**Given information:**
•••
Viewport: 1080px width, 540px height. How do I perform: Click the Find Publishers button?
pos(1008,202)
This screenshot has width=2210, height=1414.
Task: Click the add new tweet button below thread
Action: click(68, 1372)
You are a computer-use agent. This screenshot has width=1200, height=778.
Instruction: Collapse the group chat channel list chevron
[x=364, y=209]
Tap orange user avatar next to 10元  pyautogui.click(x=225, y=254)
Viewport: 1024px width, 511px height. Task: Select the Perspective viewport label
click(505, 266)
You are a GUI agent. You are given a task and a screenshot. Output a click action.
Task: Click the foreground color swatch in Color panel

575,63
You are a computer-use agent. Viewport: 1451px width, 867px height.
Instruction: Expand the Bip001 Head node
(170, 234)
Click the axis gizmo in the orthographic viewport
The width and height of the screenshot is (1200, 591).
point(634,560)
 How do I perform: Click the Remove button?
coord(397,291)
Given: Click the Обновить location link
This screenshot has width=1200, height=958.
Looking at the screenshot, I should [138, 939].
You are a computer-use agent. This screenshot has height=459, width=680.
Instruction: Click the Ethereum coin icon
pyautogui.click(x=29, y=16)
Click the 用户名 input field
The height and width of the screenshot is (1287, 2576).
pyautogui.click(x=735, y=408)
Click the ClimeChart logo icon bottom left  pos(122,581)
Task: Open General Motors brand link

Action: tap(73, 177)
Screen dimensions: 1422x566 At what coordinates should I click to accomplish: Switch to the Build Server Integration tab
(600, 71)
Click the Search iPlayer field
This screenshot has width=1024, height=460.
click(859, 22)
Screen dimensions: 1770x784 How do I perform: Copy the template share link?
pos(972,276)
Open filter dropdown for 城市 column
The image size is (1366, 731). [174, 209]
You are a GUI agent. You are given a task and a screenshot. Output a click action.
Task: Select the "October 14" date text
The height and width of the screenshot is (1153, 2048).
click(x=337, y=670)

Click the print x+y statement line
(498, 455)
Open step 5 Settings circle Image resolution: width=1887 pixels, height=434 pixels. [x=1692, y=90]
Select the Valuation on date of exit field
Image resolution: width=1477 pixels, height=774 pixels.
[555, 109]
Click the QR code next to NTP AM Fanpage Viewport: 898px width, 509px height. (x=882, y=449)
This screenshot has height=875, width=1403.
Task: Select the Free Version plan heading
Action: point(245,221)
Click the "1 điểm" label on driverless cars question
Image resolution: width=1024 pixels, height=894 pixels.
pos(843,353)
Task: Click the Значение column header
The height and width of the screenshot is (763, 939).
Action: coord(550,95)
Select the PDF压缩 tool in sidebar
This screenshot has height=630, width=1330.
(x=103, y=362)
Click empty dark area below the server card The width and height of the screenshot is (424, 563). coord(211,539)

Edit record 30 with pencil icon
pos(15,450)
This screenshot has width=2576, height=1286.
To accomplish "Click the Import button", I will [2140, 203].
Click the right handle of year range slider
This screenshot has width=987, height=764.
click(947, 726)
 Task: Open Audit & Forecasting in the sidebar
•••
**Written instruction:** Copy the material word for word, from the line with "has height=459, width=680." up to and including the line with "pos(15,450)".

**Answer for the task:**
You are a computer-use agent. This screenshot has height=459, width=680.
Instruction: Click the Ethereum coin icon
pyautogui.click(x=29, y=16)
Click the 用户名 input field
The height and width of the screenshot is (1287, 2576).
pyautogui.click(x=735, y=408)
Click the ClimeChart logo icon bottom left  pos(122,581)
Task: Open General Motors brand link

Action: tap(73, 177)
Screen dimensions: 1422x566 At what coordinates should I click to accomplish: Switch to the Build Server Integration tab
(600, 71)
Click the Search iPlayer field
This screenshot has width=1024, height=460.
click(859, 22)
Screen dimensions: 1770x784 How do I perform: Copy the template share link?
pos(972,276)
Open filter dropdown for 城市 column
The image size is (1366, 731). [174, 209]
You are a GUI agent. You are given a task and a screenshot. Output a click action.
Task: Select the "October 14" date text
The height and width of the screenshot is (1153, 2048).
click(x=337, y=670)

Click the print x+y statement line
(498, 455)
Open step 5 Settings circle Image resolution: width=1887 pixels, height=434 pixels. [x=1692, y=90]
Select the Valuation on date of exit field
Image resolution: width=1477 pixels, height=774 pixels.
[555, 109]
Click the QR code next to NTP AM Fanpage Viewport: 898px width, 509px height. (x=882, y=449)
This screenshot has height=875, width=1403.
Task: Select the Free Version plan heading
Action: point(245,221)
Click the "1 điểm" label on driverless cars question
Image resolution: width=1024 pixels, height=894 pixels.
pos(843,353)
Task: Click the Значение column header
The height and width of the screenshot is (763, 939).
Action: coord(550,95)
Select the PDF压缩 tool in sidebar
This screenshot has height=630, width=1330.
(x=103, y=362)
Click empty dark area below the server card The width and height of the screenshot is (424, 563). coord(211,539)

Edit record 30 with pencil icon
pos(15,450)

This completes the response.